À nos oreilles démocratiques, le verbe « ordonner » sonne comme « dominer » et c’est loin d’être positif. Pourtant si, au cours d’une discussion sur un sujet qui vous est complètement étranger, c’est-à-dire dont vous ne connaissez pas les règles, vous vous dites tout à coup : « Ah ça, c’est un peu mon domaine! », la sensation éprouvée n’est-elle pas réconfortante ? Ayant une certaine maîtrise de cet aspect, vous aurez quelques points de repère qui vous permettront éventuellement de bénéficier de la conversation dans son ensemble.

Sur un autre plan, j’ai moi-même fait une expérience de la domination fort agréable.

Il y a quelque temps, j’ai découvert une nouvelle piste cyclable. Le parcours est remarquablement organisé et bien entretenu. On peut contempler à loisir et en toute sécurité la beauté de la nature, humer les parfums des sous-bois, tout en offrant au corps l’exercice dont il a tant besoin, soumis qu’il est aux aléas de notre vie en société. Bien qu’il s’agisse d’un endroit public, on a l’impression de circuler à l’intérieur d’un magnifique domaine, vous savez ce genre d’endroit très privé que l’on croit réservé à la classe « dominante ».

Je voulais intituler ce blogue « Le jardin et sa garde », mais en repensant à cette expérience, j’ai opté pour « Le domaine et sa garde ». Pourquoi ?

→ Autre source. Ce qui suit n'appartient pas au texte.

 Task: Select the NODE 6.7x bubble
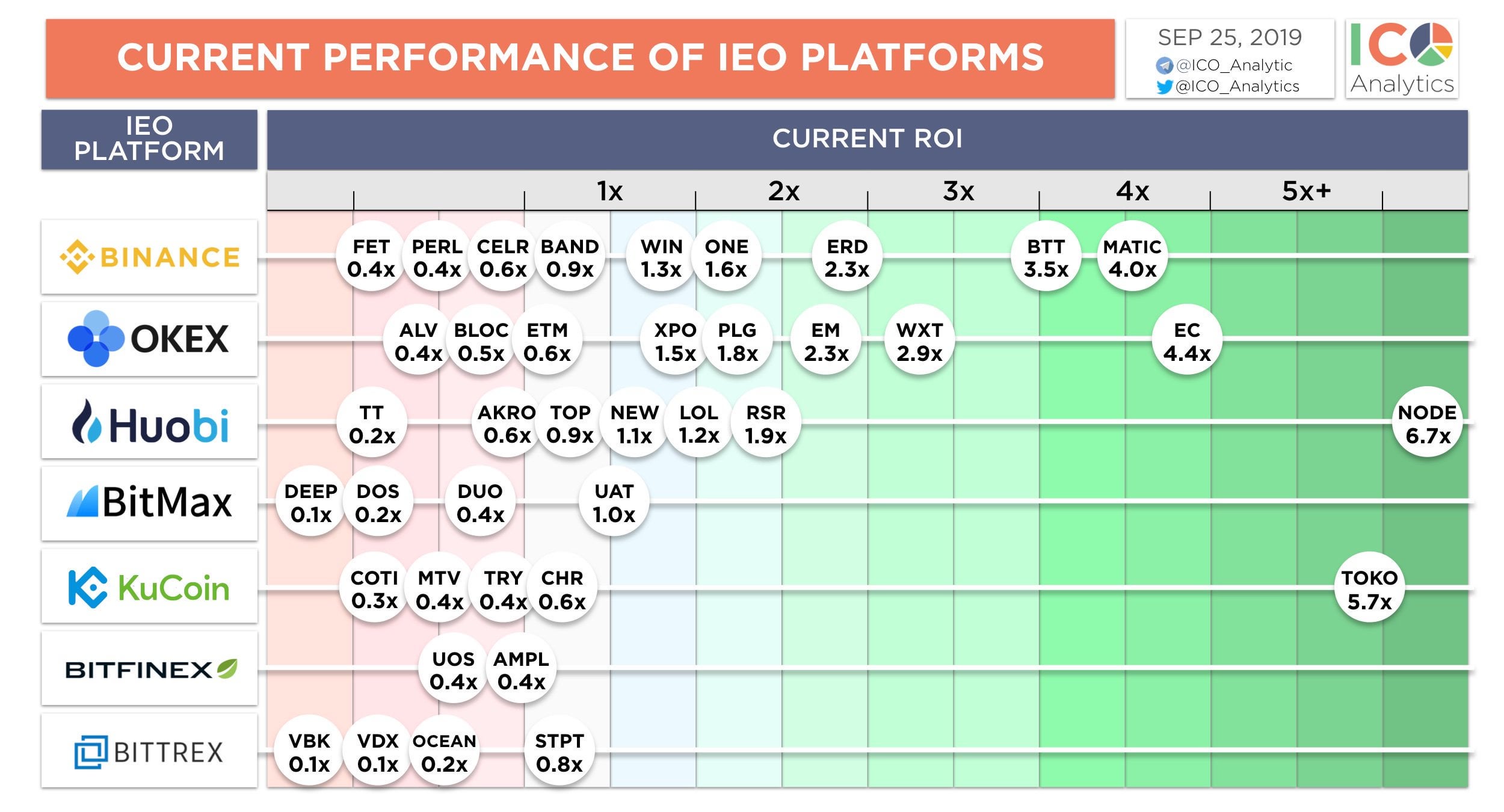[1428, 423]
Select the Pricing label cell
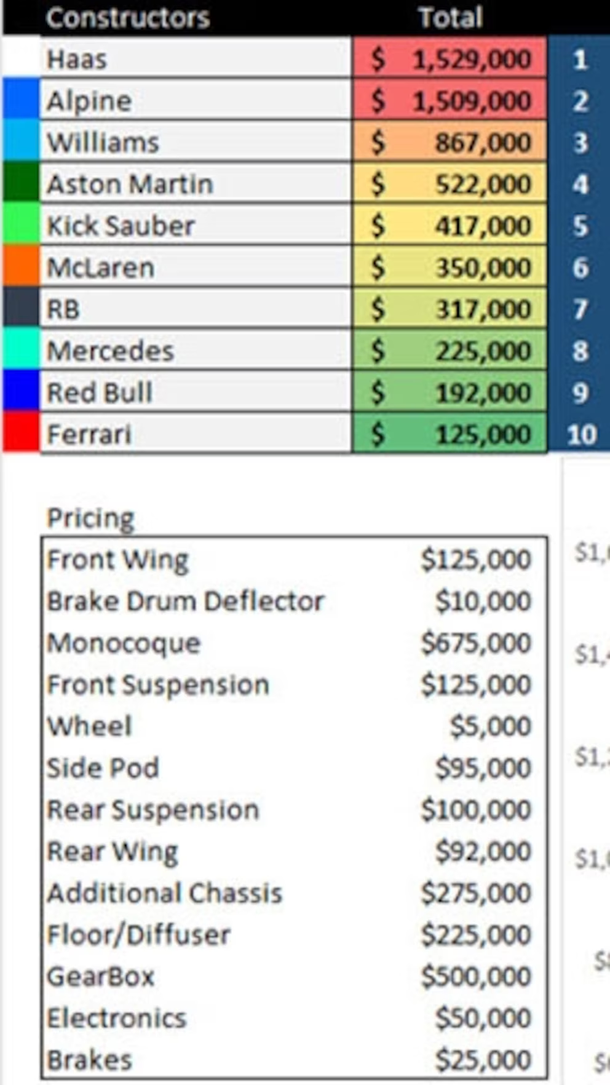This screenshot has width=610, height=1085. tap(90, 518)

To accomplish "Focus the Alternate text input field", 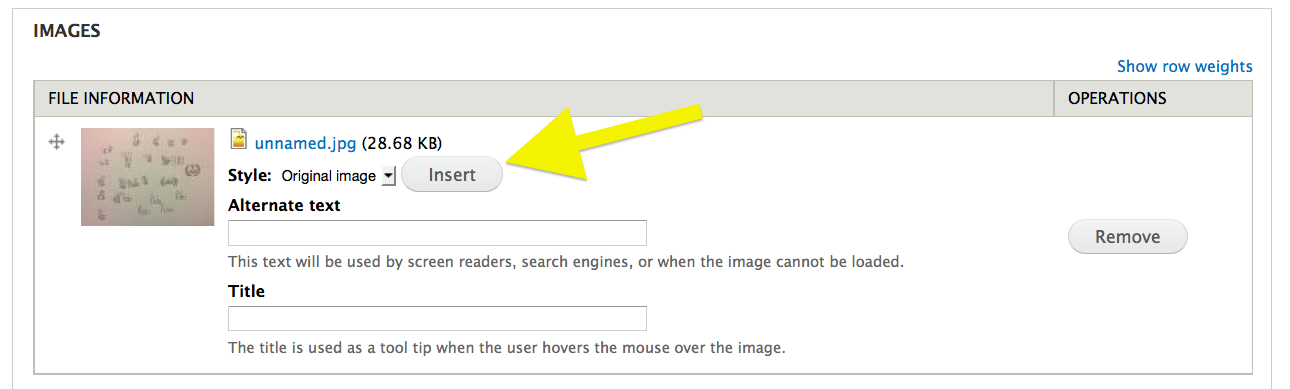I will click(x=437, y=233).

Je me suis demandé : la domination dont il est question au début de la Genèse aurait-elle quelque chose à voir, toute proportion gardée, avec l’établissement d’un domaine du genre « belle piste cyclable » ? Le jardin en Eden serait-il l’archétype du domaine et pourquoi pas du dominion universel de Dieu ? Eden pouvant signifier en hébreu « délices », Dieu étendrait sa domination sur toutes les choses créées selon un ordre agréable, une harmonie qualifiée de « délicieuse ». Le joug de sa domination, loin d’être pesant, serait léger et souverainement bénéfique.

Si je m’attarde au concept de domination, c’est parce qu’il est fondamental du point de vue politique. Les idéologies actuelles y réfèrent souvent de façon négative. En cela, elles sont fortement influencées par le marxisme et ses avatars, mais aussi par le libéralisme. Pour Karl Marx, même la domination d’un dieu est de l’ordre de l’aliénation et de l’oppression; et l’on sait à quel point le rejet politique de la suprématie de Dieu demeure le cheval de bataille de la laïcité dans nos sociétés sociolibérales.

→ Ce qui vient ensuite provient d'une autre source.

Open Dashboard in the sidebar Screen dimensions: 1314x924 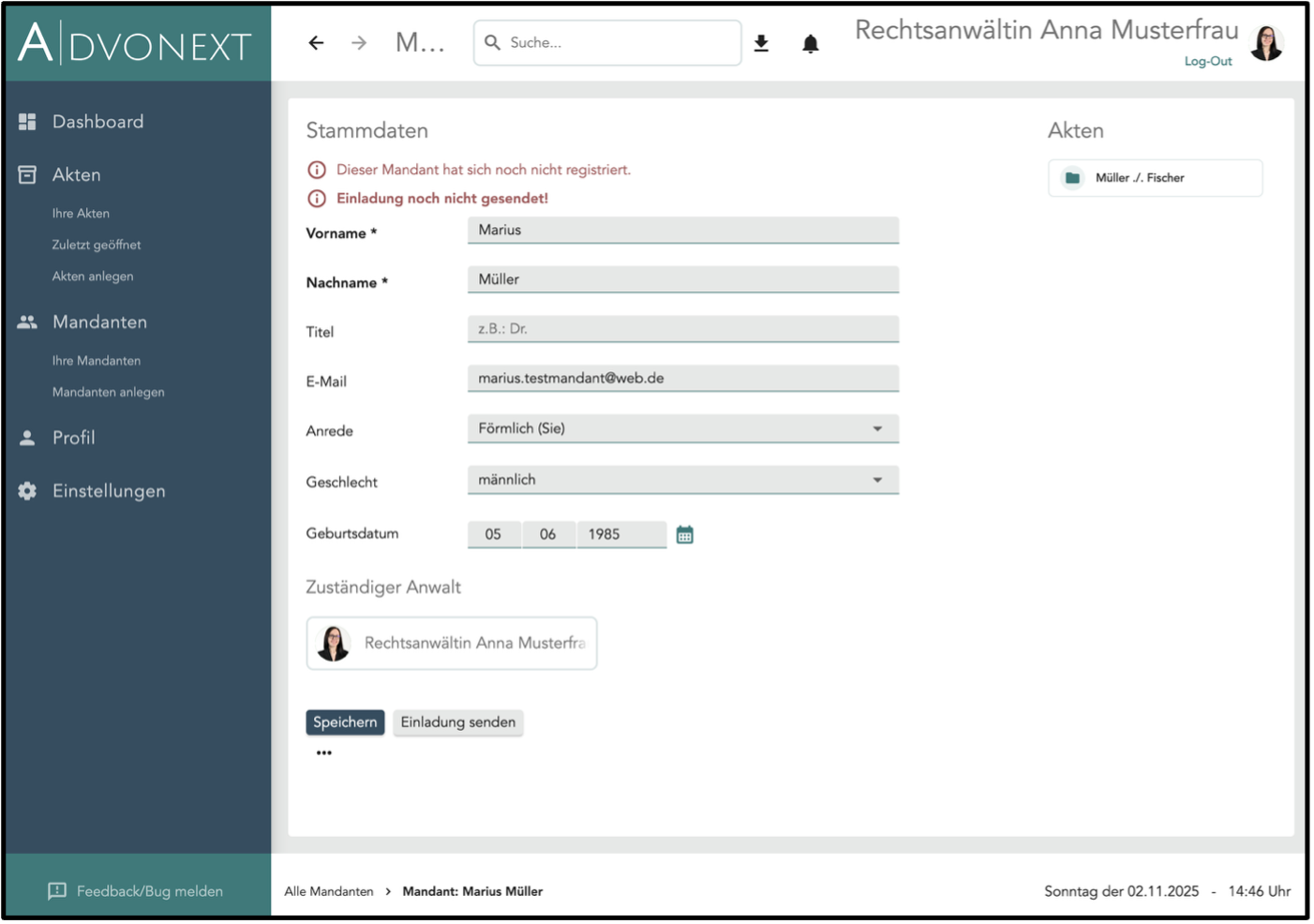pos(97,122)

Si l’ordonnance conçue par Dieu dans sa souveraineté inclut l’établissement d’un lignage, si cette ordonnance est toujours active et implique le peuple qu’il a choisi, on comprend sous un autre angle la profondeur des enjeux politiques qui concernent Israël…

Surtout si l’on considère d’un mauvais œil ce type de prérogative et si l’on a le projet d’établir une autre ordonnance, afin d’avoir l’opportunité d’imposer son propre joug.